Launch linkerd Docker instance with this command:

docker run -d -v /etc/linkerd/config.yml:/config.yml --net="host" --name=linkerd --env "JVM_HEAP_MIN=1024M" --env "JVM_HEAP_MAX=1024M" docker.io/buoyantio/linkerd:1.1.0 /config.yml 

That’s all, thanks again.

Thanks,
Clare


#10

Thanks for all the detail @yangzhares.

In your linkerd config, this block may cause performance issues:

- kind: io.l5d.recentRequests
  sampleRate: 1.0

Sample rate of 1.0 means record 100% of requests. Try setting that number to something like 0.02, or, even better, remove it completely.


#11

@siggy, thanks for your help.

I have got the root cause of why got low performance in my env, even same CPU with your. That’s because in my env i recorded all request log into log file that configured in my linkerd config, i verified this it will affect a lot both p99 latency and RPS, if disabled it, almost got same performance as you given. But as you know, access log is very necessary for troubleshooting, it seems that’s not reasonable if disable it. If we can have another way to make we can get high performance and log all access log?


#12

Writing 30,000 log lines a second will slow anyone down.

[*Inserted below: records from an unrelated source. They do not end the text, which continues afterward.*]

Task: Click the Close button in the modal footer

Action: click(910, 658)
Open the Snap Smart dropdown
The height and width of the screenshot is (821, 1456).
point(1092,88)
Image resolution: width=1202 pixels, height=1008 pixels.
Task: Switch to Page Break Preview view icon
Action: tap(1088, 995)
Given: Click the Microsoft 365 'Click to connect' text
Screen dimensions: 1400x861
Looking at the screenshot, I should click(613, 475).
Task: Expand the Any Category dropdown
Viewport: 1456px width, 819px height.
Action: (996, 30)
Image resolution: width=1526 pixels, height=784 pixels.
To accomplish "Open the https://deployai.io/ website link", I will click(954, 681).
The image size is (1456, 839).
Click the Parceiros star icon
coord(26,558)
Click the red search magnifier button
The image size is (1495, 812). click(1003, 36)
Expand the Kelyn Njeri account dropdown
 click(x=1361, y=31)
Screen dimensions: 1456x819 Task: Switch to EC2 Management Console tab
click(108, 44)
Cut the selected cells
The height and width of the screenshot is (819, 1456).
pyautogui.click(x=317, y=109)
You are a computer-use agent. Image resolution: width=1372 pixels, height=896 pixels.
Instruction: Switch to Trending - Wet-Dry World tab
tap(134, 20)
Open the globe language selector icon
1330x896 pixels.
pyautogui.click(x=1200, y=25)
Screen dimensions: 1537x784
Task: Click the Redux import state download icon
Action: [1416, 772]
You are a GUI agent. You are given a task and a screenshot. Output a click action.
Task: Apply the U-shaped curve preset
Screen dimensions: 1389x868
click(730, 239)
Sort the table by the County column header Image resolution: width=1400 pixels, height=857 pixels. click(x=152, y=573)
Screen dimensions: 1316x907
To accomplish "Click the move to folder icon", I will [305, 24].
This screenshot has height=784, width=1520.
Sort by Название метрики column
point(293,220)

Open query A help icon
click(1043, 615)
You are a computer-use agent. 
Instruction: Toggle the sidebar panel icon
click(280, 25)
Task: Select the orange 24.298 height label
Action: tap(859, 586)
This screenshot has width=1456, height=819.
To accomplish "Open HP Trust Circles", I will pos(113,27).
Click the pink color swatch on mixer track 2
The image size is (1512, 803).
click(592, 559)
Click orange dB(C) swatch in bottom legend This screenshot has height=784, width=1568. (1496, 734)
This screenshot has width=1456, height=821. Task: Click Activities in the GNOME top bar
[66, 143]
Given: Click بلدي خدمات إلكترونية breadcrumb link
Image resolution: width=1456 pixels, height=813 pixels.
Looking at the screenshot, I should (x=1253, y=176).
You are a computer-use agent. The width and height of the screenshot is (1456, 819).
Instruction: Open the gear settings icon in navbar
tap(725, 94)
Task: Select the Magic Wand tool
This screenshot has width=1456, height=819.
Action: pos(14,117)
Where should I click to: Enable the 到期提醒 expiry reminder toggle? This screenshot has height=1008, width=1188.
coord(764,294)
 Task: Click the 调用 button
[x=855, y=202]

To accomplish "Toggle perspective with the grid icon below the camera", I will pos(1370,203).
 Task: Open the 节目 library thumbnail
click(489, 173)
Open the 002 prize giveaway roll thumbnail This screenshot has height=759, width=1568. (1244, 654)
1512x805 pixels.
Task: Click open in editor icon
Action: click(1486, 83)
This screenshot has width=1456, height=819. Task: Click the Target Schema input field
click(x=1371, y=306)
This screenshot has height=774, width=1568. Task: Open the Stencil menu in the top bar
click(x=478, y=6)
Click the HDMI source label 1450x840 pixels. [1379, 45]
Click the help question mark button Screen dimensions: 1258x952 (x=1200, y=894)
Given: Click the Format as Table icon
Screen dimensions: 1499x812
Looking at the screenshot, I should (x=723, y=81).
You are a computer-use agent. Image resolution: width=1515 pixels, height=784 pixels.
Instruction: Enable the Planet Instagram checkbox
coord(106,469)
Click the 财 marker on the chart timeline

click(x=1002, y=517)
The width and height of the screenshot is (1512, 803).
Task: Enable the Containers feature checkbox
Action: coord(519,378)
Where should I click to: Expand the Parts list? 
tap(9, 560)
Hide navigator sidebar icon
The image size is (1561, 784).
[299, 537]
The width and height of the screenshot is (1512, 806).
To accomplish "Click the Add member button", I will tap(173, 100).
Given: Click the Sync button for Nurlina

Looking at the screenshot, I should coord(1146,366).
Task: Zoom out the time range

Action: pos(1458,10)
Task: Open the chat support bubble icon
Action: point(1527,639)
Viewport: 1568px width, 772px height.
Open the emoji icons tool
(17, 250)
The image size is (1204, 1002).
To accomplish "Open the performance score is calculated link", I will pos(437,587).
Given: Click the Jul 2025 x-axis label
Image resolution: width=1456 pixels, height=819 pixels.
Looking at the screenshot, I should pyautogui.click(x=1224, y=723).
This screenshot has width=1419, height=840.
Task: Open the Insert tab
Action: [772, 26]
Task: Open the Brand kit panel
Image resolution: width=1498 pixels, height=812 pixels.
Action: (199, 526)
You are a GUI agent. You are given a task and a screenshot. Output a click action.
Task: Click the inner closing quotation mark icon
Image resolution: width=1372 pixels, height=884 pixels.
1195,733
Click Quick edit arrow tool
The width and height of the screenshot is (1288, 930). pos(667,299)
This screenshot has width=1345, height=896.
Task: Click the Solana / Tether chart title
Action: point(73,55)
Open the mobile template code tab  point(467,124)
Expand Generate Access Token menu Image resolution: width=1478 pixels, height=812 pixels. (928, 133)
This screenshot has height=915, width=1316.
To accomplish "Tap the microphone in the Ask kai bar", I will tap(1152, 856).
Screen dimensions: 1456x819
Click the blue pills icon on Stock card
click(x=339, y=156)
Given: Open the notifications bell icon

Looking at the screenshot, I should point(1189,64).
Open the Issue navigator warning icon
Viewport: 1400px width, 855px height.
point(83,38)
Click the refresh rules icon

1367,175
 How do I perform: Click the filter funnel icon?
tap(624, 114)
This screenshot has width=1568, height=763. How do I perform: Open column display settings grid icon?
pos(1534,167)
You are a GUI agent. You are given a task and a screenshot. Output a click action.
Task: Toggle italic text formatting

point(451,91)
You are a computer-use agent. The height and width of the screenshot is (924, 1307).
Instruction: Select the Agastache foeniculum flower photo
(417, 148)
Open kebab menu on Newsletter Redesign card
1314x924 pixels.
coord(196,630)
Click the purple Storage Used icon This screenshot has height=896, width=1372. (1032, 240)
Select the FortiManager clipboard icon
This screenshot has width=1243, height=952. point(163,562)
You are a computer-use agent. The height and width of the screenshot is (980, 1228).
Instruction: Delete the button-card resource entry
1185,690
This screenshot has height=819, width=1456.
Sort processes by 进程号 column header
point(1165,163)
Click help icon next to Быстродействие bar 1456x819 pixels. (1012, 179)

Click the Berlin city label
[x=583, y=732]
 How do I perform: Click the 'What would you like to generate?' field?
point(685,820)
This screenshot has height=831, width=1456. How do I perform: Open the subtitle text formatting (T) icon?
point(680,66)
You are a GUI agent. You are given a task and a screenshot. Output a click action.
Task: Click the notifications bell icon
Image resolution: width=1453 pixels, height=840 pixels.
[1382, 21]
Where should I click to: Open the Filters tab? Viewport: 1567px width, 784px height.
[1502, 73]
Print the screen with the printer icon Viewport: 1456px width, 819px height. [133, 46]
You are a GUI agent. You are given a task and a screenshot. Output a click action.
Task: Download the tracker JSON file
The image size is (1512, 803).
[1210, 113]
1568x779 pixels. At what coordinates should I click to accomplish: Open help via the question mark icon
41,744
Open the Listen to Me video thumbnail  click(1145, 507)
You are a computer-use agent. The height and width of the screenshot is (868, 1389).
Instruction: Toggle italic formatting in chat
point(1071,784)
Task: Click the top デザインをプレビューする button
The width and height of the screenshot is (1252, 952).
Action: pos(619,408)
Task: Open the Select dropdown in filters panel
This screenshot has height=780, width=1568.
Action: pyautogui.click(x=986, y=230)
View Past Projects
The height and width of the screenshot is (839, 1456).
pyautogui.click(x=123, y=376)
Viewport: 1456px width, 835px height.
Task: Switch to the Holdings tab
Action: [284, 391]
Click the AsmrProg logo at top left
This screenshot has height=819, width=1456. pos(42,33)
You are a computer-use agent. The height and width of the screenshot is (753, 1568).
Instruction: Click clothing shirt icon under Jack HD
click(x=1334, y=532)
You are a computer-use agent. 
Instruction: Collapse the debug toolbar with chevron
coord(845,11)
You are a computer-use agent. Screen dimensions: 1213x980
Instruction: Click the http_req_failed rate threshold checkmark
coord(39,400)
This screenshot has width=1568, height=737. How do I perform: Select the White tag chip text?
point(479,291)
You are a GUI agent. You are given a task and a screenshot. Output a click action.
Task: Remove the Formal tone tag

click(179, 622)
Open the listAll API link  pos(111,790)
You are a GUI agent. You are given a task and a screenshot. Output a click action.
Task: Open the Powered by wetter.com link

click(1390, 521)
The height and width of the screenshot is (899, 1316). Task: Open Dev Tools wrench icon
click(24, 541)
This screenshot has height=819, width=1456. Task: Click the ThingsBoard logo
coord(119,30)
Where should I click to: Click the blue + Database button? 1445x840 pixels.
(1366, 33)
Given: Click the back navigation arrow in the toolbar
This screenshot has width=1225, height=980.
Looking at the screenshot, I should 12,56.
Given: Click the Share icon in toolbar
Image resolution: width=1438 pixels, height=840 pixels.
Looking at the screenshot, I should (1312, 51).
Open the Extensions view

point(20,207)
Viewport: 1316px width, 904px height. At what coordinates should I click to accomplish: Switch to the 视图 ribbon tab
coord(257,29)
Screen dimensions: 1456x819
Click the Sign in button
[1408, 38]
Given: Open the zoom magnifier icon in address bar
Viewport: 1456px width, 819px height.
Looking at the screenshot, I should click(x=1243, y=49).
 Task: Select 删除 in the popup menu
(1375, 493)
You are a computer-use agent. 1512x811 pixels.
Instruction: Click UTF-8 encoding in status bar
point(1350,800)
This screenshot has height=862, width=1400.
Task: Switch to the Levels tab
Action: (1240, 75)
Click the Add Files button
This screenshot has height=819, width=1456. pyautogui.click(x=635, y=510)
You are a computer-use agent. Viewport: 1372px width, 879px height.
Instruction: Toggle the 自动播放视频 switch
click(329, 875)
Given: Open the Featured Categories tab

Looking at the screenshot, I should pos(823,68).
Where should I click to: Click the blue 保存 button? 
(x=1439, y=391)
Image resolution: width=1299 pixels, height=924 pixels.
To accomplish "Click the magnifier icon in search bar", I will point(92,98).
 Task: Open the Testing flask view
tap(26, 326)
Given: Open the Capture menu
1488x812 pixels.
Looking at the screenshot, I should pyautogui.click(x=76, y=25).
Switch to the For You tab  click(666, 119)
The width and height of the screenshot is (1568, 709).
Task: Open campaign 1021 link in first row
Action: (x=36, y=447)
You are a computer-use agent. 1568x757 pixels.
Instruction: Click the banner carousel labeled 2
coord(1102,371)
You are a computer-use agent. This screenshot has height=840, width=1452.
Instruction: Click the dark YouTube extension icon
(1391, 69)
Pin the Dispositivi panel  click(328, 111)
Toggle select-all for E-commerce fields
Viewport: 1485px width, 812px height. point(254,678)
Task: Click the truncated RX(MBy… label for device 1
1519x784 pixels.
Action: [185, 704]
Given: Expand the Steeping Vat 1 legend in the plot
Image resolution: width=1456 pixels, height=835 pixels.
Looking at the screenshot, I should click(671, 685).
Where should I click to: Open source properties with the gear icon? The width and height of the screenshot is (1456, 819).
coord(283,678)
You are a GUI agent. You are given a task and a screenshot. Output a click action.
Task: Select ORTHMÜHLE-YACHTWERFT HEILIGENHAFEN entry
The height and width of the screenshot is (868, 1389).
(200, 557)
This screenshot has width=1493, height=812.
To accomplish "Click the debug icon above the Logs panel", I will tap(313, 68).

At this scale usually we switch to heavily-sampled Zipkin traces.


#13

@william, Thanks.

Yup, you’re right, but if switch to heavily-sampled Zipkin traces, will it have an impact on performance? How does set sample rate? Do you have any recommendation for this?


#14

There’s a fair amount of tuning involved, but typically you would accomplish this by setting the sampling rate low enough not to have a performance impact. E.g. at 30k RPS and a sampling rate of 0.1%, you’d be sending 30 traces a second, which is probably sustainable if it’s all within the datacenter and your Zipkin collector is in healthy shape.

(In the future I’d like to have some kind of fancy adaptive sampling, but for now it’s just a straight percentage.)


#15

Thanks a lot. Sounds good.


#16

Do you have more details on this? Any publicly sharable roadmap?

Thanks,
Leo.


#17

Some details here: https://docs.google.com/document/d/1odTet2UcUmfvh0rZMmi_bppNxIJhJmmK7ViHkznnkqw/ which we went over in the community meeting (https://www.youtube.com/watch?v=Pj_78cnKKas)